→ Exercise instructions: Copy all entries exactly.

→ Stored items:
================
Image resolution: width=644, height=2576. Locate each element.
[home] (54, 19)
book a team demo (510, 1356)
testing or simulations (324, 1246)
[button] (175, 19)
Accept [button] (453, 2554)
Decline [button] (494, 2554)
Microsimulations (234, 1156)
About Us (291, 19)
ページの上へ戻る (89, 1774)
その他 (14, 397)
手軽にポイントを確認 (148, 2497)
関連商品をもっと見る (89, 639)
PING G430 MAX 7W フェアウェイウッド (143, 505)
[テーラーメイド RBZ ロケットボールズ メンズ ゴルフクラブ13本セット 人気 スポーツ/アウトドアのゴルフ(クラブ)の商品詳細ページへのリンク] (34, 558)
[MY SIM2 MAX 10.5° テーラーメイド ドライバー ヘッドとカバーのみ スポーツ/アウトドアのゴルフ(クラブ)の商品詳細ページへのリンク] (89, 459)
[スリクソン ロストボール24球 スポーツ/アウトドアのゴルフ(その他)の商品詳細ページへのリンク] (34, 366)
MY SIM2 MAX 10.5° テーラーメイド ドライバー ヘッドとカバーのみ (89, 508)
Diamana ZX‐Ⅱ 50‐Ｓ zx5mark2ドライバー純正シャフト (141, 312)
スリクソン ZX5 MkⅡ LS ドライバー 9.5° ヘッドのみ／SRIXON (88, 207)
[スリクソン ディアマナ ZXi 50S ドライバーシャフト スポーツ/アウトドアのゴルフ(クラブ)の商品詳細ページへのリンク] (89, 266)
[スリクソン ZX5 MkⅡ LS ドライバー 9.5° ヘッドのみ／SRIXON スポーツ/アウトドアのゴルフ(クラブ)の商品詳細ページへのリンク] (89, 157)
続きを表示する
================
→ Solved problem:
Image resolution: width=644, height=2576. Locate each element.
[home] (54, 19)
book a team demo (510, 1356)
testing or simulations (324, 1246)
[button] (175, 19)
Accept [button] (453, 2554)
Decline [button] (494, 2554)
Microsimulations (234, 1156)
About Us (291, 19)
ページの上へ戻る (89, 1774)
その他 (14, 397)
手軽にポイントを確認 (148, 2497)
関連商品をもっと見る (89, 639)
PING G430 MAX 7W フェアウェイウッド (143, 505)
[テーラーメイド RBZ ロケットボールズ メンズ ゴルフクラブ13本セット 人気 スポーツ/アウトドアのゴルフ(クラブ)の商品詳細ページへのリンク] (34, 558)
[MY SIM2 MAX 10.5° テーラーメイド ドライバー ヘッドとカバーのみ スポーツ/アウトドアのゴルフ(クラブ)の商品詳細ページへのリンク] (89, 459)
[スリクソン ロストボール24球 スポーツ/アウトドアのゴルフ(その他)の商品詳細ページへのリンク] (34, 366)
MY SIM2 MAX 10.5° テーラーメイド ドライバー ヘッドとカバーのみ (89, 508)
Diamana ZX‐Ⅱ 50‐Ｓ zx5mark2ドライバー純正シャフト (141, 312)
スリクソン ZX5 MkⅡ LS ドライバー 9.5° ヘッドのみ／SRIXON (88, 207)
[スリクソン ディアマナ ZXi 50S ドライバーシャフト スポーツ/アウトドアのゴルフ(クラブ)の商品詳細ページへのリンク] (89, 266)
[スリクソン ZX5 MkⅡ LS ドライバー 9.5° ヘッドのみ／SRIXON スポーツ/アウトドアのゴルフ(クラブ)の商品詳細ページへのリンク] (89, 157)
続きを表示する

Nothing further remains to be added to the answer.